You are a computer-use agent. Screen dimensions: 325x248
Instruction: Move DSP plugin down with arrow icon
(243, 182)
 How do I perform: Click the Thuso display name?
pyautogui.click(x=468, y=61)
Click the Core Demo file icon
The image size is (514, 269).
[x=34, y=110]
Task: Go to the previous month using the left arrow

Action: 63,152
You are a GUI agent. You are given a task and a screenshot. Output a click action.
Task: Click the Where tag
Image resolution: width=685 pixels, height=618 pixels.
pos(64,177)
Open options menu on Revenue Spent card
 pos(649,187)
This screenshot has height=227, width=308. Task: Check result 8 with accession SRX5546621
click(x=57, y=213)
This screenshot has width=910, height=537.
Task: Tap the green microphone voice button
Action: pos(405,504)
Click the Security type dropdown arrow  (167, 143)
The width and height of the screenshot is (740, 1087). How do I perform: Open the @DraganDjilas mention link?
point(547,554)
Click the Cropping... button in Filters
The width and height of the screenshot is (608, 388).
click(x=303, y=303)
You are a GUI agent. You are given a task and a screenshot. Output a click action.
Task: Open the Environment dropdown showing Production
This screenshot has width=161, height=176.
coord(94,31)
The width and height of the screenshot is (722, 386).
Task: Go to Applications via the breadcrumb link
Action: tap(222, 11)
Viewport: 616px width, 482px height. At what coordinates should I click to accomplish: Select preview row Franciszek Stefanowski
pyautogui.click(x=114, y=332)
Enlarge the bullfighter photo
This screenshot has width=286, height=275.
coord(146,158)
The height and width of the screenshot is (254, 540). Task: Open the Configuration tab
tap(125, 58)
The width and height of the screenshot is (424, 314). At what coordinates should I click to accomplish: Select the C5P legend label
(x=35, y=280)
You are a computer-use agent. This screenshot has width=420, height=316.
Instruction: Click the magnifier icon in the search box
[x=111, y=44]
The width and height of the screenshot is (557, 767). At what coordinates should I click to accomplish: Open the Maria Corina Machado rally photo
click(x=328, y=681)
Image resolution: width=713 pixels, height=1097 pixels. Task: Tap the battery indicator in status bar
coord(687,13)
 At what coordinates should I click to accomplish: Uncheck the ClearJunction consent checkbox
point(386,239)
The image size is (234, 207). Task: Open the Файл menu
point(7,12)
··········
**TASK REQUIREMENTS**.
Exactly as they stand above, retype all of the records.

**RESPONSE**.
You are a computer-use agent. Screen dimensions: 325x248
Instruction: Move DSP plugin down with arrow icon
(243, 182)
 How do I perform: Click the Thuso display name?
pyautogui.click(x=468, y=61)
Click the Core Demo file icon
The image size is (514, 269).
[x=34, y=110]
Task: Go to the previous month using the left arrow

Action: 63,152
You are a GUI agent. You are given a task and a screenshot. Output a click action.
Task: Click the Where tag
Image resolution: width=685 pixels, height=618 pixels.
pos(64,177)
Open options menu on Revenue Spent card
 pos(649,187)
This screenshot has height=227, width=308. Task: Check result 8 with accession SRX5546621
click(x=57, y=213)
This screenshot has width=910, height=537.
Task: Tap the green microphone voice button
Action: pos(405,504)
Click the Security type dropdown arrow  (167, 143)
The width and height of the screenshot is (740, 1087). How do I perform: Open the @DraganDjilas mention link?
point(547,554)
Click the Cropping... button in Filters
The width and height of the screenshot is (608, 388).
click(x=303, y=303)
You are a GUI agent. You are given a task and a screenshot. Output a click action.
Task: Open the Environment dropdown showing Production
This screenshot has width=161, height=176.
coord(94,31)
The width and height of the screenshot is (722, 386).
Task: Go to Applications via the breadcrumb link
Action: tap(222, 11)
Viewport: 616px width, 482px height. At what coordinates should I click to accomplish: Select preview row Franciszek Stefanowski
pyautogui.click(x=114, y=332)
Enlarge the bullfighter photo
This screenshot has width=286, height=275.
coord(146,158)
The height and width of the screenshot is (254, 540). Task: Open the Configuration tab
tap(125, 58)
The width and height of the screenshot is (424, 314). At what coordinates should I click to accomplish: Select the C5P legend label
(x=35, y=280)
You are a computer-use agent. This screenshot has width=420, height=316.
Instruction: Click the magnifier icon in the search box
[x=111, y=44]
The width and height of the screenshot is (557, 767). At what coordinates should I click to accomplish: Open the Maria Corina Machado rally photo
click(x=328, y=681)
Image resolution: width=713 pixels, height=1097 pixels. Task: Tap the battery indicator in status bar
coord(687,13)
 At what coordinates should I click to accomplish: Uncheck the ClearJunction consent checkbox
point(386,239)
The image size is (234, 207). Task: Open the Файл menu
point(7,12)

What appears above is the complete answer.